The new Merit Systems Protection Board (MSPB) was off to a flying start in the first year of Obama administration appointees. Thanks to Chair Susan Grundmann’s leadership, the Board made more progress toward protecting the merit system than in any other year since it was created by the Civil Service Reform Act of 1978. It established an unprecedented infrastructure of research, transparency, and public enfranchisement. It issued landmark precedents that restored its authority to enforce the merit system. It reversed a decade long trend of ruling against whistleblowers. In 2010 for merits decisions by the full Board, there were more whistleblower victories (four) than in the previous decade (three). That is four times the total of one Board whistleblower victory during the entire term of previous Chair Neil McPhie.

Unfortunately, for whistleblowers, the Administrative Judges (AJ’s) who conduct hearings and issue initial decisions do not seem to be listening yet. In November and December 2010, AJ’s ruled against whistleblowers in 31 of 33 decisions. For the year their record was 12-187, with whistleblowers on the short end. They continue routinely to rubberstamp agency reprisals through expansive readings of Federal Circuit loopholes that have gutted the Whistleblower Protection Act. Setting the pace for bias was AJ Elizabeth Bogle of the Washington Field Office, who ruled against the whistleblower defense in 23 decisions out of 23 cases. The Board is doing what it can through rulings. In 2010 it remanded, or sent back, 11 cases for a hearing that AJ’s had dismissed. But it is clear that until Congress overhauls the statute, the Board’s leadership will be insufficient to reverse deeply ingrained administrative law patterns hostile to whistleblowers.

 

I. Transparency. The Board promptly issued an Open Government Plan to implement administration policy; promptly implemented administration policy to release records under the Freedom of Information Act; informally and in public meetings sought the views of stakeholders for an ambitious research agenda, which already has produced an in-depth study on the need for statutory revisions to achieve legislative intent for the Whistleblower Protection Act; and conducted the first two public oral arguments in 27 years.

 

II. Strengthening employee merit system rights.

In two landmark decisions (following those oral arguments), the Board firmly reestablished its authority to enforce the merit system. In the Conyers and Aguzie cases, it eliminated back door authority to circumvent merit system rights through potentially all-encompassing loopholes. In Conyers it reversed a 2009 ruling that would have expanded a 1988 Supreme Court ruling on security clearances by abdicating Board authority over removal for common “noncritical sensitive” jobs. In Aguzie it established that the Office of Personnel Management cannot bypass MSPB appeal rights by ordering agencies to fire employees whom it has deemed are not “suitable” for federal employment.

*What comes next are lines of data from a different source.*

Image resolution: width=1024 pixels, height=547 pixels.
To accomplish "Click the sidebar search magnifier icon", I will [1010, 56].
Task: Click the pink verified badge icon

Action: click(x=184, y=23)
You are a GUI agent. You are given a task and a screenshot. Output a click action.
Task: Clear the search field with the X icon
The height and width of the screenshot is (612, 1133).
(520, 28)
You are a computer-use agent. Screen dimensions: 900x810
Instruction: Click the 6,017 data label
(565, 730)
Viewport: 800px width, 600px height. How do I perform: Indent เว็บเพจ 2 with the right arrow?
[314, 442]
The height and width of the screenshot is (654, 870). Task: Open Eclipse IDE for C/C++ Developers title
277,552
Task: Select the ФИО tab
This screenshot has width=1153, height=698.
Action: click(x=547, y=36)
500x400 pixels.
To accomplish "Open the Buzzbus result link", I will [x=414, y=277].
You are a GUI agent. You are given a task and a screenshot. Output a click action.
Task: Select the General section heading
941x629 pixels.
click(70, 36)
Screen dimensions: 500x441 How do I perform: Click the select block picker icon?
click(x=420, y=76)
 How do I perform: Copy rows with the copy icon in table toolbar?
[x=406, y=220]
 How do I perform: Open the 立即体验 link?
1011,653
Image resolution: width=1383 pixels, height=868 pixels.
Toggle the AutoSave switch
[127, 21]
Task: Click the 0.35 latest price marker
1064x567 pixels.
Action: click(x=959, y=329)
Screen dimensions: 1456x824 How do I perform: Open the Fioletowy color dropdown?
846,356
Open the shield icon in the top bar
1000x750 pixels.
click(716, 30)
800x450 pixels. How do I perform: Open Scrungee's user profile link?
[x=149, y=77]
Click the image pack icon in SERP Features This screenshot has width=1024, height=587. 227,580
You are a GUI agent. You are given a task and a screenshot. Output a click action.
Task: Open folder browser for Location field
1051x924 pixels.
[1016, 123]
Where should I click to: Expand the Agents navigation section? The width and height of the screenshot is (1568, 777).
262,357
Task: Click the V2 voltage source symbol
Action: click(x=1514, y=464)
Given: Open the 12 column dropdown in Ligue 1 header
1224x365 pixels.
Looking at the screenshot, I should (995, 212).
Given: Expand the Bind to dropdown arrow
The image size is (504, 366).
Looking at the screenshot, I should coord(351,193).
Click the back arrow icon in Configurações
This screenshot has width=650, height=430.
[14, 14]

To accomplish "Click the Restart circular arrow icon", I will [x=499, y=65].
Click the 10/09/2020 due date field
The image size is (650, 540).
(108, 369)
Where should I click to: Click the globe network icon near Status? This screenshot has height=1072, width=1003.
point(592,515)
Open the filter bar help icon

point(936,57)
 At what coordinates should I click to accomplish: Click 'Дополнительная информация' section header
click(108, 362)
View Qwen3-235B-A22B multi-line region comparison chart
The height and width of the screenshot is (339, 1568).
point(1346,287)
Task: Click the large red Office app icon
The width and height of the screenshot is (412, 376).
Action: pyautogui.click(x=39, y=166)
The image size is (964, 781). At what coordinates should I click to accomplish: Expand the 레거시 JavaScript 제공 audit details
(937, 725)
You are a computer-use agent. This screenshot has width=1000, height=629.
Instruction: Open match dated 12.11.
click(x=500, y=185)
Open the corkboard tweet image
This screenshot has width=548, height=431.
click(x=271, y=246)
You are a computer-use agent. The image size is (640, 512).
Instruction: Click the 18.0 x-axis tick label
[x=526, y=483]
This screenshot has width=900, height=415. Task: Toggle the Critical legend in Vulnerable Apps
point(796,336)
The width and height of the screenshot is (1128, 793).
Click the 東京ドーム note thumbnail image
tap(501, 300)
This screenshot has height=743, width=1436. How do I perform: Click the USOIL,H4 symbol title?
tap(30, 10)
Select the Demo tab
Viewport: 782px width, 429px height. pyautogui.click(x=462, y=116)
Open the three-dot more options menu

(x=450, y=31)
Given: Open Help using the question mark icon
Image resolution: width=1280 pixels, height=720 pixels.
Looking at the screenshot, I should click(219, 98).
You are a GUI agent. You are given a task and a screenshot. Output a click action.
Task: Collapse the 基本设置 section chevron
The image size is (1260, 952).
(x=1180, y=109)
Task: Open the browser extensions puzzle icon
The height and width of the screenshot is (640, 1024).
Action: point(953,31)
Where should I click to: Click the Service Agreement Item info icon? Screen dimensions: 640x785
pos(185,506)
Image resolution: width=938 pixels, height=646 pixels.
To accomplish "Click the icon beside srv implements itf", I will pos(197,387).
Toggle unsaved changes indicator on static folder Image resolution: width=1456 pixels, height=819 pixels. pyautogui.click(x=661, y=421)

In other precedents, the Board provided appeal rights against indefinite suspensions while an employee is under investigation; strengthened employee rights to seek mitigation of overly harsh

III. Whistleblowers. During Chair McPhie’s seven-year term, the Board’s track record was 1-45 against whistleblowers for decisions on the merits. During the previous decade, the Board had a corresponding 3-53 record. Since Chair Grundmann and Vice Chair Anne Wagner assumed office in December 2009, the record is 4-4. Eleven times out of 17 the Board also overturned initial dismissals and remanded cases back to Administrative Judges for further action. For whistleblowers, to date the Board’s leadership has been turning on the lights after the Dark Ages.

The most significant, visible ruling restored Park Police Chief Theresa Chambers to her position. Her termination for exposing public safety hazards from Park Police cutbacks had become a national symbol for the hopeless plight of whistleblowers. Board precedents also established that –

 

* It is protected whistleblowing to challenge harassment or threats, which can range from abuse of authority to violation of law as criminal assault.

* An agency policy against disclosure does not qualify as a “law” cancelling Whistleblower Protection Act rights for public freedom of expression.

* It is protected whistleblowing to disclose breaches of ethical standards for approval of a government contract, because that misconduct constitutes a “violation of law, rule or regulation.”

 

IV. Office of Special Counsel. If the OSC, the government agency that investigates federal whistleblower disclosures and protects against whistleblower reprisals, gets a new Special Counsel and stops being nearly dormant, the Board’s early decisions are a preview of support for OSC actions. In one case it supported OSC disciplinary action. Three times it ordered “stays” of alleged prohibited personnel practices in response to OSC petitions.

Tom Devine is the Legal Director of the Government Accountability Project, the nation’s leading whistleblower organization.